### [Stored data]
════
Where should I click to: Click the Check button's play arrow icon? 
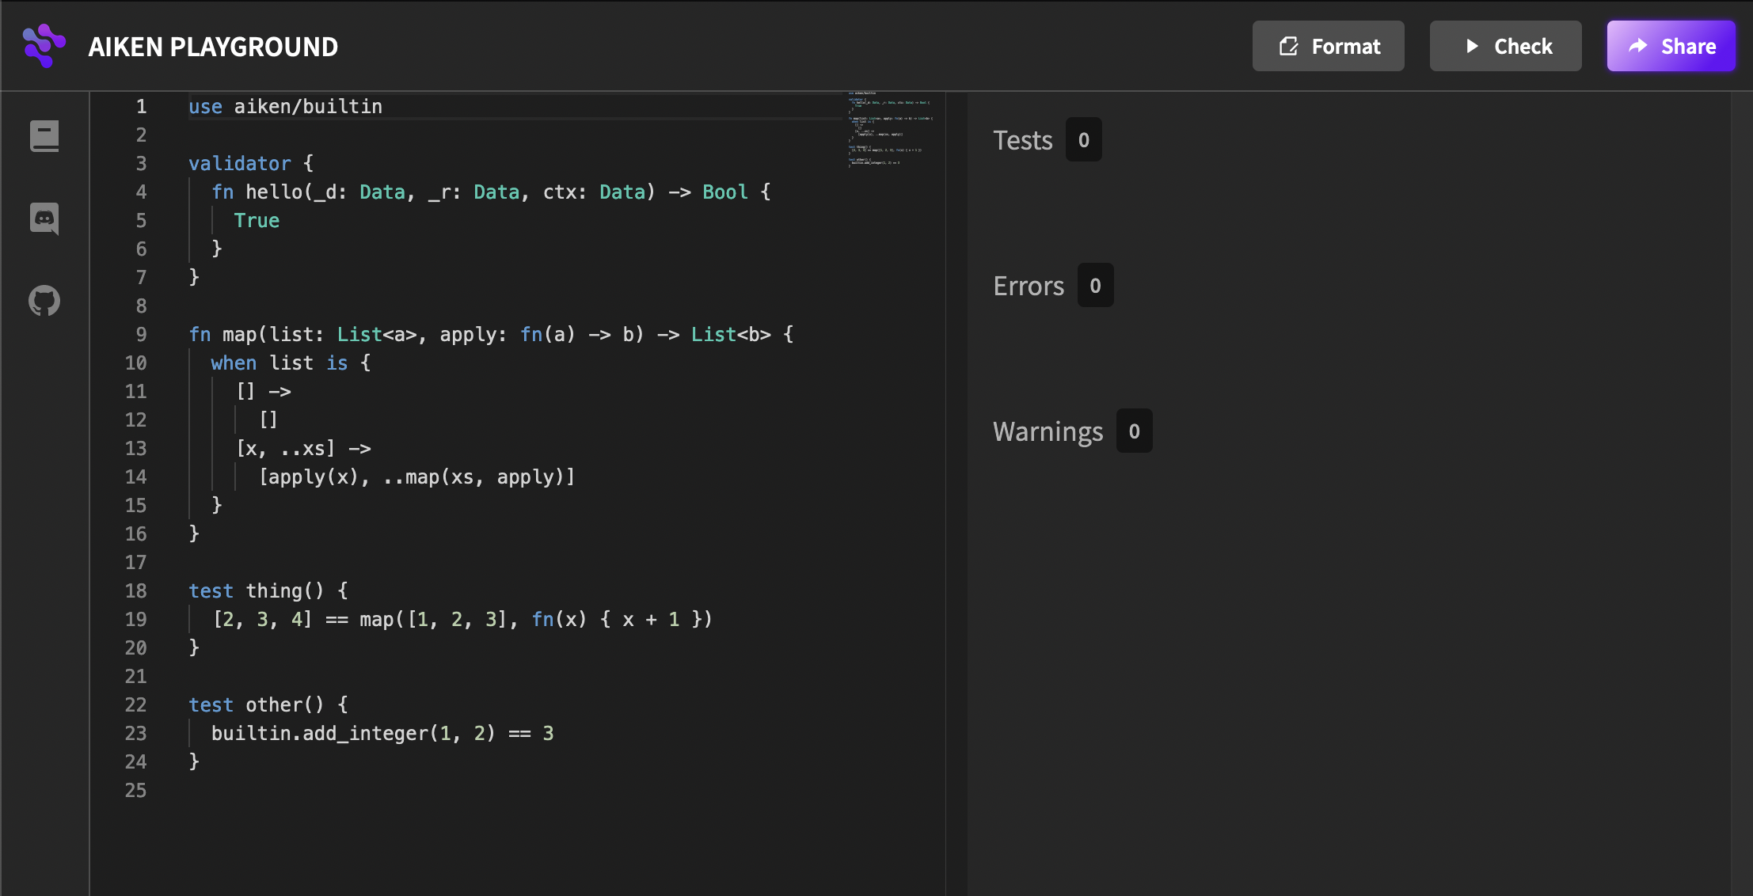click(x=1472, y=46)
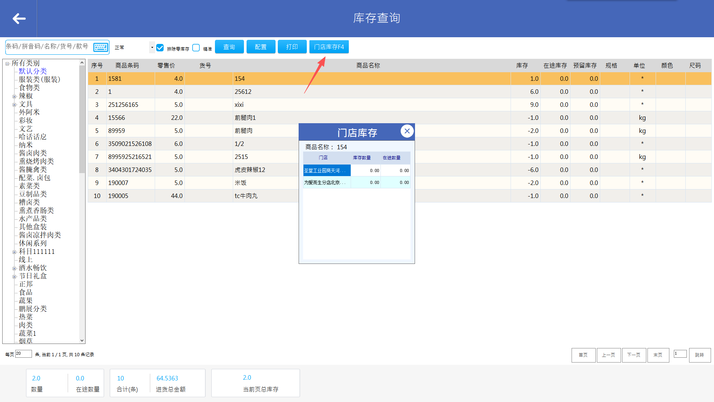Close the 门店库存 popup dialog
This screenshot has height=402, width=714.
click(x=407, y=131)
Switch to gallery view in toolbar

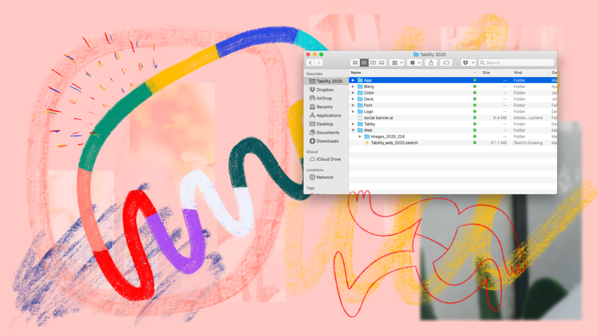382,63
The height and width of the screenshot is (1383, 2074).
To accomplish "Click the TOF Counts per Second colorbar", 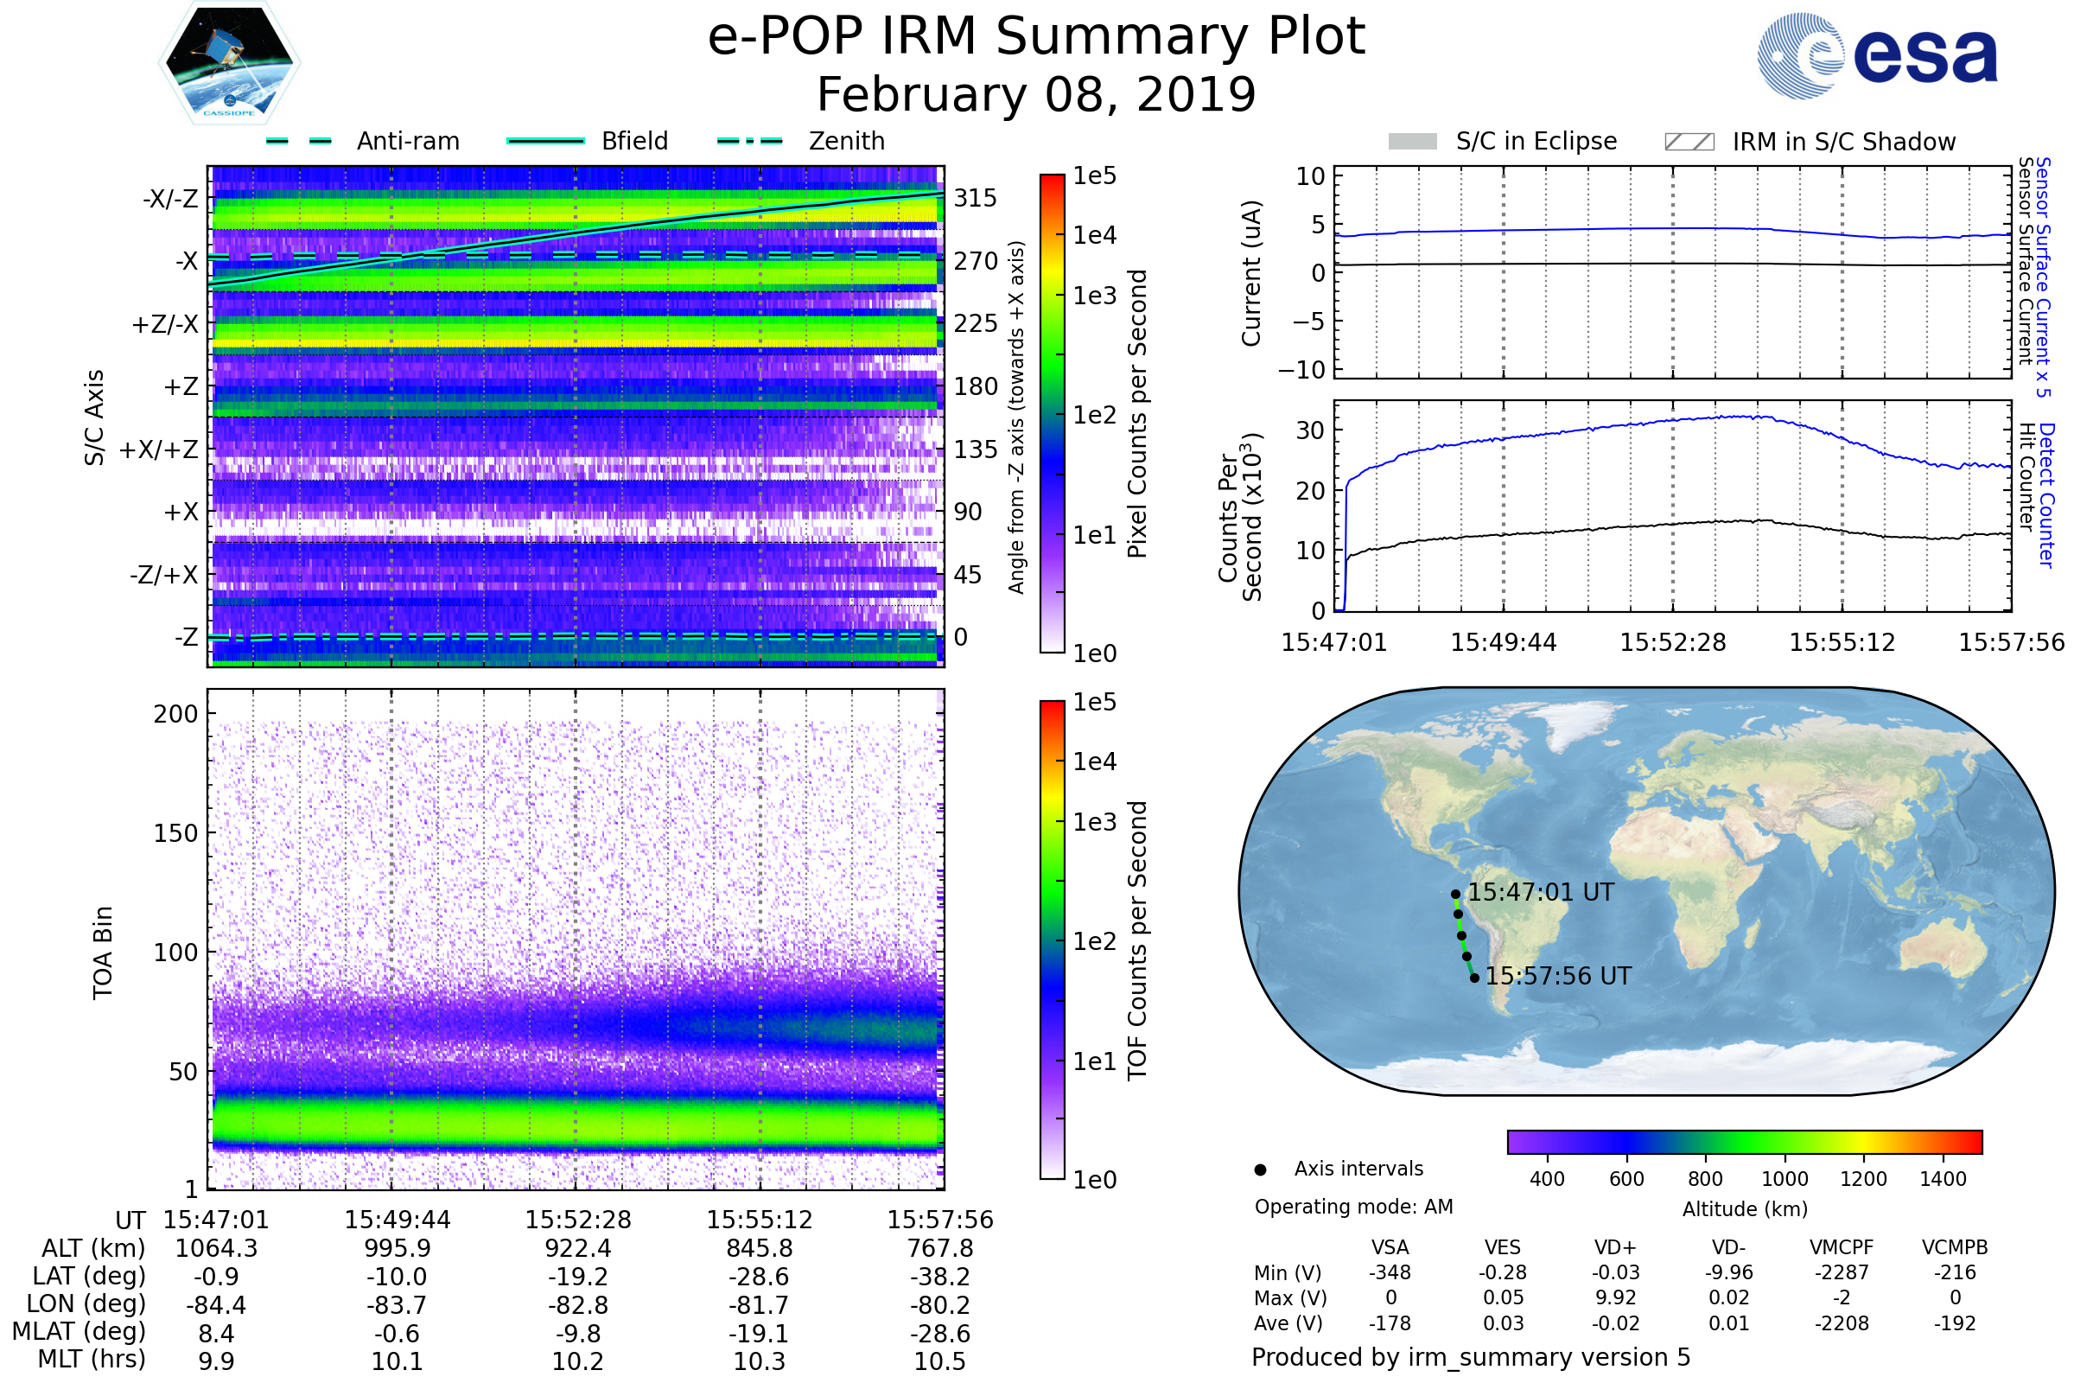I will point(1052,940).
════
The answer should contain only the lines from the start of the records above through the line with "The height and", copied exactly, and no pictures.

### [SOLUTION BELOW]
Where should I click to: Click the Check button's play arrow icon? 
click(x=1472, y=46)
Close the 门店库存 popup dialog
This screenshot has height=402, width=714.
click(x=407, y=131)
Switch to gallery view in toolbar

382,63
The height and width of the screenshot is (1383, 2074).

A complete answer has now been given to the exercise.